Activists planned marches across Syria and abroad to mark the day, but some were aborted by arrest raids and shelling by government forces.
Some activists expressed regret that one year later their “revolution” against President Bashar Assad’s rule had become mired in violence.
Meanwhile in Paris, France’s foreign minister rejected weapons requests by the Syrian rebel forces, saying that arming the Syrian opposition could lead to catastrophic civil war.
“The Syrian people are deeply divided, and if we give arms to a certain faction of the Syrian opposition, we would make a civil war among Christians, Alawites, Sunnis and Shiites,” Foreign Minister Alain Juppe said on France-Culture radio Thursday.
Despite widening international condemnation and biting trade sanctions, Mr. Assad’s regime has remained intact, and intelligence analysts say the opposition has yet to pose a serious challenge to his large army and sophisticated weapons systems.
The Syrian opposition is divided, and diplomatic efforts to end the conflict that has killed at least 8,000 people appear to be stalling.
In addition, Mr. Assad has retained the support of many in the country’s business classes and minority communities, who worry they would lose certain protections under a new regime.
Some of that support was on display Thursday. Tens of thousands rallied in central Damascus, waving Syrian flags and carrying posters of Mr. Assad. Syria’s state news agency posted photos of similar rallies in other Syrian cities.
“Syria is strong and we will win and undermine this conspiracy,” said Damascus shopkeeper Majed Youssef, 30.
The rallies were orchestrated largely by the government in an attempt to overshadow opposition plans to mark the anniversary: Syria postponed the observance of Arab Teacher Day - usually a day off on the third Thursday of March - for one week, apparently so students could be brought to rallies.
An activist in the southern province of Daraa, where the uprising began, said Syrian forces stormed the village of Nawa early Thursday to round up people.
“They put some of them on buses to take them to a demonstration,” activist Raed al-Suleiman said by phone.
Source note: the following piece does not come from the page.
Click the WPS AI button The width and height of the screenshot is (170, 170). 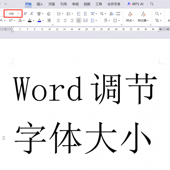pyautogui.click(x=135, y=4)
Many Syrian opposition members are in Paris, but divisions have kept them from forming a single unified force that the international community can rally behind.
Mr. Juppe’s comments echoed those of President Obama when he warned that an international response could lead to more deaths.
“Our natural instinct is to act,” Mr. Obama said Wednesday. “It’s very important for us to make sure that we have thought through all of our actions before we take those steps.”
Russia, a powerful ally of Syria’s, is opposed to any new sanctions or international action in Syria but offered its support Thursday to former U.N. Secretary-General Kofi Annan in his efforts to help end the violence.
Syria retains strong ties with Iran, and the Syrian Arab Red Crescent said Thursday that it had received aid from its Iranian counterpart and would distribute it throughout Syria’s provinces.